By Rashaad Jorden (Yamagata-ken, 2008-2010) for JQ magazine. Rashaad worked at four elementary schools and three junior high schools on JET, and taught a weekly conversion class in Haguro (his village) to adults. He completed the Tokyo Marathon in 2010, and was also a member of a taiko group in Haguro.

Sometimes, we’re just trying to find out where we belong.

That’s certainly the case with Aiko Cassidy, the teenage protagonist of JET Program alum Suzanne Kamata (Tokushima-ken, 1988-1990)’s latest novel, Gadget Girl: The Art of Being Invisible. The 15-year-old daughter of a renowned sculptor, Aiko wants to develop her own identity, instead of being known as Laina Cassidy’s muse and suffering from a disability (cerebral palsy). Aiko has been secretly working on manga titled Gadget Girl, and she dreams of becoming a world famous manga artist—which would enable her to visit her father in Japan.

But instead of heading to the Land of the Rising Sun, Aiko is off to France for several days, as Laina has won the grand prize at the prestigious Prix de Paris. Although she’s still receiving the “Laina Cassidy’s muse” treatment, the City of Light does open up a new world for Aiko. For one, she develops a crush on a waiter named Hervé at the café she frequents. Aiko is also introduced to the spot where he parents met but more importantly, she learns the reason why her father is absent from her life.

Inspired by the movie The Song of Bernadette, Aiko and Laina head to Lourdes, where Aiko dreams of being cured. Instead, she hears a woman whisper “Forgive,” and Aiko uses that as a call to repair broken relationships in her life.

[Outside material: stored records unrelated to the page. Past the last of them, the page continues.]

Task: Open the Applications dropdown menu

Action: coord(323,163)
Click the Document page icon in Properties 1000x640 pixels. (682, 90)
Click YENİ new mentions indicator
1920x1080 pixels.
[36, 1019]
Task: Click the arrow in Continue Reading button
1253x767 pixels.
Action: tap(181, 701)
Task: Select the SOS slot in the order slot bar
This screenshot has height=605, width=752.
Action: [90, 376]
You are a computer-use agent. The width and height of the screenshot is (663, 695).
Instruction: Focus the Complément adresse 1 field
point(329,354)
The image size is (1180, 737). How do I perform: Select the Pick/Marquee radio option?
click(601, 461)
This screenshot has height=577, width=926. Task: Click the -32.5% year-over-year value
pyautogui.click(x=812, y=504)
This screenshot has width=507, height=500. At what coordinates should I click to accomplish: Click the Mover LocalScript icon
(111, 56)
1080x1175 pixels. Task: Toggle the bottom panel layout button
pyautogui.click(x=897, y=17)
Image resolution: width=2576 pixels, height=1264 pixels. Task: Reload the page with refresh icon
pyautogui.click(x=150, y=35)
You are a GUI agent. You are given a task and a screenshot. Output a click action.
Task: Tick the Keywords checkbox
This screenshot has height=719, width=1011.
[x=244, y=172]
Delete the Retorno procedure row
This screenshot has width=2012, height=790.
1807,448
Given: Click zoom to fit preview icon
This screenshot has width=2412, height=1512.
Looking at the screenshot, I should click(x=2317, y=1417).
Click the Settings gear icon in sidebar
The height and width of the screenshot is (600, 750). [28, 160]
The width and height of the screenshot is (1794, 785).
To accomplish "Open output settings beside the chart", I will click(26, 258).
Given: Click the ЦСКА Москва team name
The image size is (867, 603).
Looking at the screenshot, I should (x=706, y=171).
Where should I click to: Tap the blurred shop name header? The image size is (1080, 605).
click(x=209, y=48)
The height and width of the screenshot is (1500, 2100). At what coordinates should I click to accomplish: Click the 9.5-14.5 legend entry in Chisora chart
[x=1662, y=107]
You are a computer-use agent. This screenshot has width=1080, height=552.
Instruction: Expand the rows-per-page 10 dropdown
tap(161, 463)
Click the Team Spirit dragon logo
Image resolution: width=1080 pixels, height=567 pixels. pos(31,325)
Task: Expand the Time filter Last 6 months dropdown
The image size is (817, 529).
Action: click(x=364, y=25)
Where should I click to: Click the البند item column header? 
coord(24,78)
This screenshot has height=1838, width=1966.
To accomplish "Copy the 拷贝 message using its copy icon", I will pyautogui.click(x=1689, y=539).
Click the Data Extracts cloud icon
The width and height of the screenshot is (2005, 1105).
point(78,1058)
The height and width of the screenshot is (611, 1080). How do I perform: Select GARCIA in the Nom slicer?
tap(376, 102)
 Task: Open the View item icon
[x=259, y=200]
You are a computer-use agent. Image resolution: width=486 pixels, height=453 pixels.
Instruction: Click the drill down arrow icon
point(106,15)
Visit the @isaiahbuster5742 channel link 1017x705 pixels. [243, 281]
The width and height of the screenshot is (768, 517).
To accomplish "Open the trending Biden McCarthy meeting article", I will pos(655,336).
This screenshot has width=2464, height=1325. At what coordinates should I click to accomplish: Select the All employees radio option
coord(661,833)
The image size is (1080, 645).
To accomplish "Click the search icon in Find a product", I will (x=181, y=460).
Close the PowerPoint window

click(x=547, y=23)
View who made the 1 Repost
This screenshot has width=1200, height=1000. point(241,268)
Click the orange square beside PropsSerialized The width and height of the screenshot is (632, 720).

Gadget Girl starts out slowly—the first half of the novel could be described as “girl experiencing teen angst”—but it really picks up when Aiko and Laina arrive in France (the first several chapters, which take place in Michigan, mostly go into detail about Aiko’s frustration with life in a small town, her crush on a classmate, and her desire to do something great). Even in France, the only real excitement taking place is when Aiko is infuriated by the news that her father’s family shunned her.

As Gadget Girl is geared toward young adults (or more specifically, teenage girls), it is an easy read. But you get the sense that because of its diverse set of characters, it would make a good TV drama because individual episodes could focus on issues certain characters face (e.g., Aiko’s anger with her father’s family, her struggles to publicize Gadget Girl, Laina’s beau Raoul’s clumsiness in taking care of Aiko’s dear indigo plant). With so many characters playing an important role in a relatively short novel, you don’t get a complete feel for their personalities.

Upon finishing the novel, there are several unanswered questions but the most important one is…what will the future hold for Aiko in regards to her relationship with her father?

It certainly looks like more adventures in store for the creator of Gadget Girl.